US sues to block brewery merger
FOR more than a decade, the world's biggest brewers have been swallowing competitor after competitor as they grapple with slowing growth in many markets. Now, the Obama administration has put up a roadblock.
2 Feb 2013 THE AGE - BY MICHAEL DE LA MERCED
The US Justice Department on Thursday moved to block Anheuser-Busch InBev's $US20.1 billion deal to buy Grupo Modelo, the Mexican maker of Corona beer, saying the merger would cement Anheuser-Busch InBev's control of the market and enable it to continue to raise beer prices. Grupo Modelo is the third-biggest beer company in the US.
"This is the sort of product that matters to consumers," said William Baer, head of the Justice Department's antitrust division. "[Even] if you have a very slight price increase that happens because of this deal, it could mean that consumers will pay billions of dollars more."
The lawsuit is the first major setback in a decade of consolidation by brewers globally, which has reduced the industry to a few major players, primarily multinationals that own a majority of big brands.
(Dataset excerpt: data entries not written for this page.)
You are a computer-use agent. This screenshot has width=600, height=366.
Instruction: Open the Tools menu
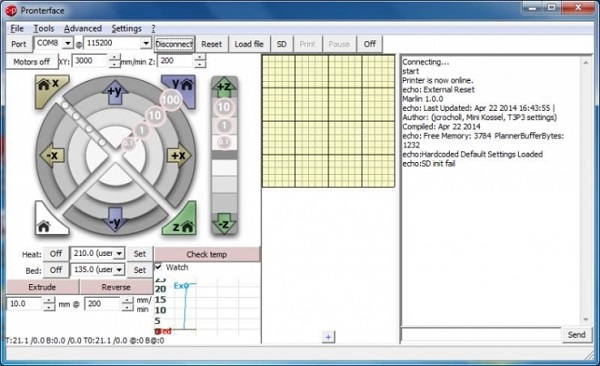[44, 29]
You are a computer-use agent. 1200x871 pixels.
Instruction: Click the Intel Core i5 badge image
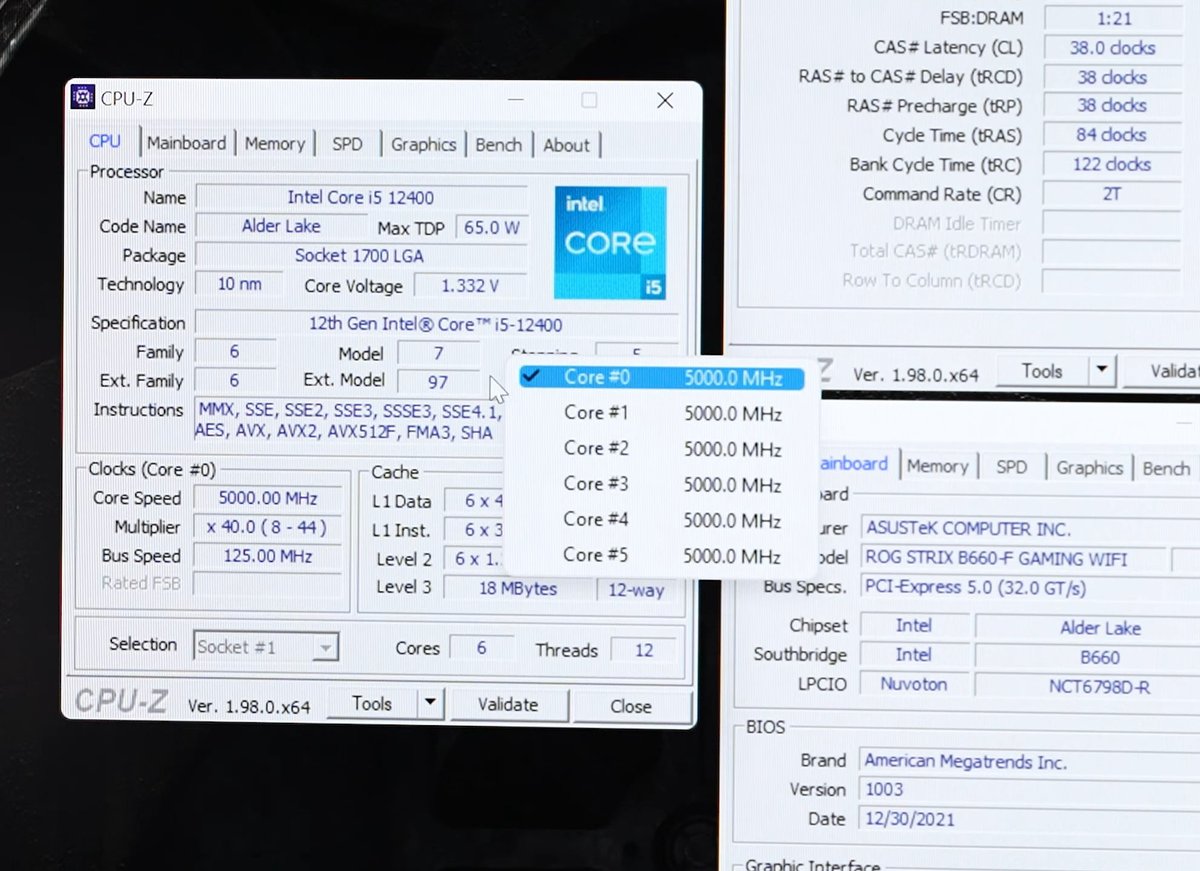[610, 243]
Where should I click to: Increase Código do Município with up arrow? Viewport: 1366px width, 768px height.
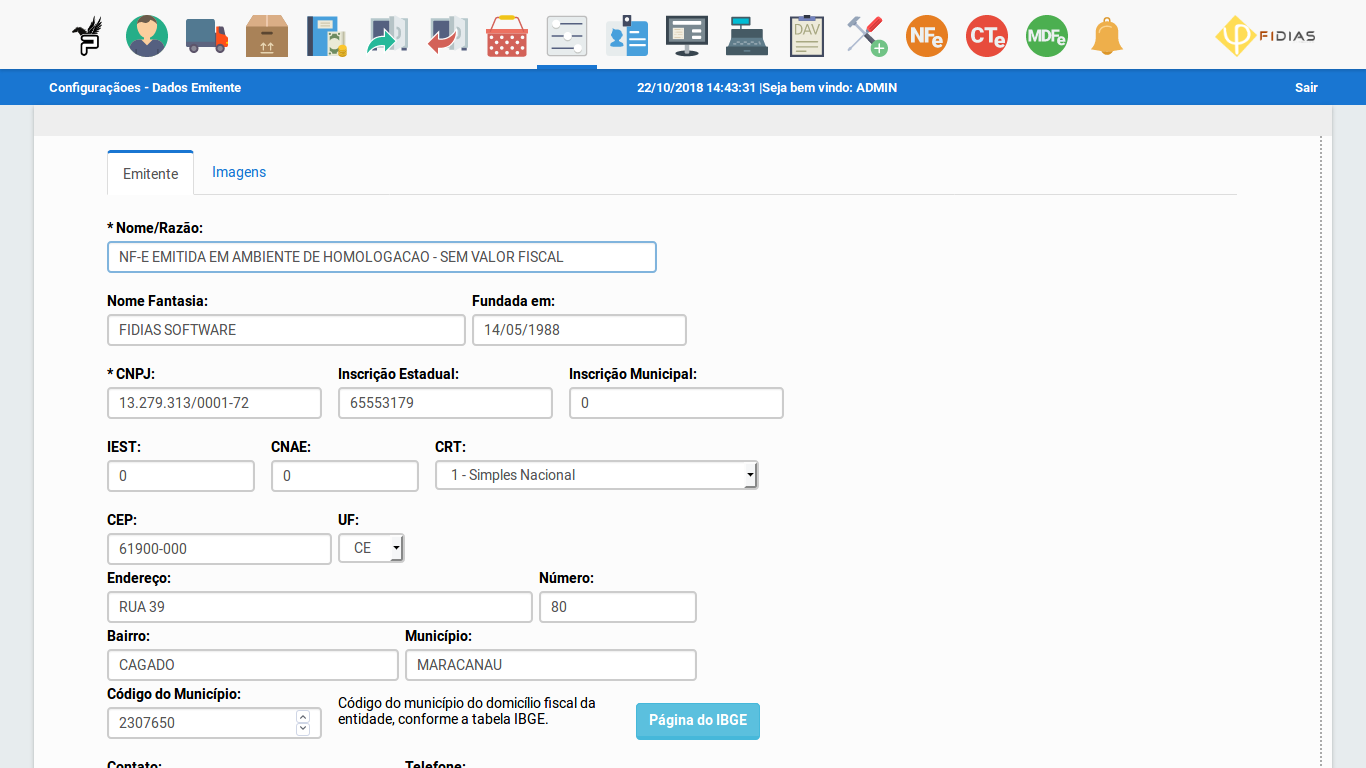303,716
At the top is Anheuser-Busch InBev, itself the product of a 2008 merger between a US and a Belgian-Brazilian brewing juggernaut. To compensate for slow growth in developed economies, the company has been seeking significant footholds in emerging markets such as Mexico.
Since the middle of 2008, the brewer has made more than 15 takeovers, according to Capital IQ.
The government's lawsuit details how in California, a price war among the biggest brewers had led Anheuser to complain in internal documents that Modelo's strategy was "eating (Budweiser's) lunch". According to the suit, a sales executive said that "California is a burning platform" for Anheuser.
The Justice Department is again flexing its aggressive antitrust muscle. It is the biggest deal to be opposed since 2011, when the government sued to stop AT&T's proposed $US39 billion takeover of T-Mobile USA. (Those companies abandoned the deal.)
The antitrust action is in an industry where previous administrations allowed waves of consolidation. Anheuser-Busch InBev, the acquisitive SABMiller, and Grupo Modelo have 72 per cent of the $US80 billion US beer market, giving them enormous power over pricing.
Despite the explosion of smaller breweries in recent years, analysts say the craft beer market makes up just 6 per cent of beer sales.
Anheuser, which brews Budweiser and Stella Artois, has raised its prices with regularity every year, with MillerCoors following suit, the Justice Department said.
Like AT&T, which ferociously battled the case for months, Anheuser has promised a fight. In a statement, the company said, "We remain confident in our position, and we intend to vigorously contest the DOJ's action in federal court."
But behind the scenes the two sides will try to reach a settlement.
Analysts were divided over how significant a hurdle the lawsuit posed. In a research note on Thursday, analysts at UBS wrote that the case wasn't a "deal breaker", expecting Anheuser to give up what they called "reasonable" concessions.
Anheuser has long pursued the benefits of consolidation, including opportunities to cut costs. Last year, the company agreed to buy the 50 per cent that it did not already own in Modelo, a deal that would give it full control of Corona, the top imported beer brand in the US.
"In this case, there are pretty significant synergies," said Harry Schuhmacher, the editor of Beer Business Daily. "Anheuser can afford to overpay for Modelo and is eager to."
He said he believed the Modelo deal would be the end of beer deals for a long time, especially among the giant brewers.
The Justice Department's lawsuit is the first high-profile antitrust action on the watch of Mr Baer, who just took over as President Barack Obama's top antitrust lawyer.
The department contends that taking over Modelo would give Anheuser overwhelming control both nationally and in markets like California, Texas and New York.
Mindful of potential antitrust issues, Anheuser has proposed selling Modelo's 50 per cent stake in Crown Imports, the main importer of Corona in the United States, to Constellation Brands for nearly $US1.9 billion. Anheuser has said that Crown dictates the prices of Modelo products and that selling the stake removes any say it would have in the matter.
But the Justice Department called that offer a "facade", arguing that Crown's dependence on Modelo products made it effectively subject to Anheuser's wishes. The government's lawsuit highlighted an internal email from Crown's chief executive, Bill Hackett, to employees that read, "Our No. 1 competitor will now be our supplier."